Le prélat français est l’homme de la
situation, lui qui a été le premier évêque catholique à se rendre dans la Chine communiste.
Il est présenté comme l’homme des missions impossibles. Celle dont il est chargée
en ce mois de février 2003 peut-être plus que les autres. Il doit à la fois inciter
les autorités irakiennes à poursuivre les négociations et témoigner de la solidarité
de l’Eglise à ces frères d’Orient mais aussi au peuple irakien dans son ensemble «exténué
par plus de douze années d’embargo», comme l’a souvent répété Jean-Paul II. «Il est
important que l’on sache que les chrétiens ne veulent pas la guerre, que l’Eglise
a toujours essayé d’empêcher toute tentative de faire la guerre», affirmait en écho
Monseigneur Jean Sleiman, Archevêque catholique des latins de Bagdad
Tenter
jusqu’au bout de faire plier les Etats-Unis
C’est l’objectif du cardinal
Pio Laghi, l’envoyé du Vatican à Washington le 6 mars 2003. "La paix est la plus noble
entreprise de l'homme". Il ne cessera de le répéter aux autorités américaines, faisant
valoir le devoir de la légalité dans le contexte des résolutions des Nations Unies".
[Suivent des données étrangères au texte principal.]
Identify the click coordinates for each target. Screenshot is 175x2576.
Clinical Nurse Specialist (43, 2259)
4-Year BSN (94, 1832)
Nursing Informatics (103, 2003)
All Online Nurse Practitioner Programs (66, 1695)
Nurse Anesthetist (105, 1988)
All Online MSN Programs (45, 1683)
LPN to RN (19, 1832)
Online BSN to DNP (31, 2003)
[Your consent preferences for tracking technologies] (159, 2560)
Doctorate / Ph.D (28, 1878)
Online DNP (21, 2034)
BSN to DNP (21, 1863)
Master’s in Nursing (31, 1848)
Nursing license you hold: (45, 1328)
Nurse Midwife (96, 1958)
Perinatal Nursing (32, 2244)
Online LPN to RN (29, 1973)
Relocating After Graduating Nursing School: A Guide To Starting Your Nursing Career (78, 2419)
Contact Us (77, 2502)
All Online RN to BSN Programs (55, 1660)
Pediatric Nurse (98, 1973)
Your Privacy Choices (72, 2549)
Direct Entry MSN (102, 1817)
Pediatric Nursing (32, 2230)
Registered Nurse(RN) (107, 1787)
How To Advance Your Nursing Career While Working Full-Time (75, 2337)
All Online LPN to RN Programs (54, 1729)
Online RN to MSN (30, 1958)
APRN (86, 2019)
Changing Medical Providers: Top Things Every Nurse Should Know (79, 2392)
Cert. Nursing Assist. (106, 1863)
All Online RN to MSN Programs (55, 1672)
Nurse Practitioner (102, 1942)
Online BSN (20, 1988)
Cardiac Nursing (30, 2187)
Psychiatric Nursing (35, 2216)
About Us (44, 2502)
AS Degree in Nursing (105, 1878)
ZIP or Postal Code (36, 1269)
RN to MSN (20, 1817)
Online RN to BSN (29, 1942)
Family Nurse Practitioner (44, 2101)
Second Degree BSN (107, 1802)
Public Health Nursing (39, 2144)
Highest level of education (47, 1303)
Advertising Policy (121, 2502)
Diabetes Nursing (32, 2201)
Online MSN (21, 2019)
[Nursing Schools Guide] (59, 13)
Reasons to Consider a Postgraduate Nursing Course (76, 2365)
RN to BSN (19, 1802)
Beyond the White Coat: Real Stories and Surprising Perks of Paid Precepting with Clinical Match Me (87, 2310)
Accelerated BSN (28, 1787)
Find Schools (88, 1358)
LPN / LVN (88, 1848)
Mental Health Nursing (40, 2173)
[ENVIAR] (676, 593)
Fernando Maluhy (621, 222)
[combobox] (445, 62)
Les arguments du Saint-Siège sont, indiquait le cardinal sur les ondes de Radio Vatican,
"avant tout ceux de l'Evangile". Il rencontre le président Bush à qui il remet un
message personnel de Jean-Paul II et s’entretient avec le Secrétaire d'Etat américain,
Colin Powell. L'envoyé de Jean-Paul II, pourtant pendant dix ans nonce apostolique
aux Etats-Unis de 1980 à 1990, n’aura pu changer le cours des évènements ni faire
évoluer la position de ses interlocuteurs. Toujours au micro de Radio Vatican , il
dévoilait les arguments utilisés. « J'ai mis sur la table les différentes conséquences
possibles soit pour la population iraquienne, soit pour ce fossé qui pourrait se créer
dans le dialogue entre l'Islam et le Christianisme, ou pour tant de souffrances. J'ai
aussi parlé de la "voix" du Saint-Père et de celle de l'Episcopat américain en consonance
avec la voix du pape. Tous ces arguments, je ne sais pas s'ils auront un effet, mais
ils ont cherché au maximum le chemin de la persuasion ». En vain. Le 20 mars, l’armée
américaine envahissait l’Irak.
(Photo AP : Photo prise le 13/03/13 sur la
place Firdous à Bagdad là où la statue de Saddam Hussein avait été déboulonnée le
09/04/03 par des soldats américains)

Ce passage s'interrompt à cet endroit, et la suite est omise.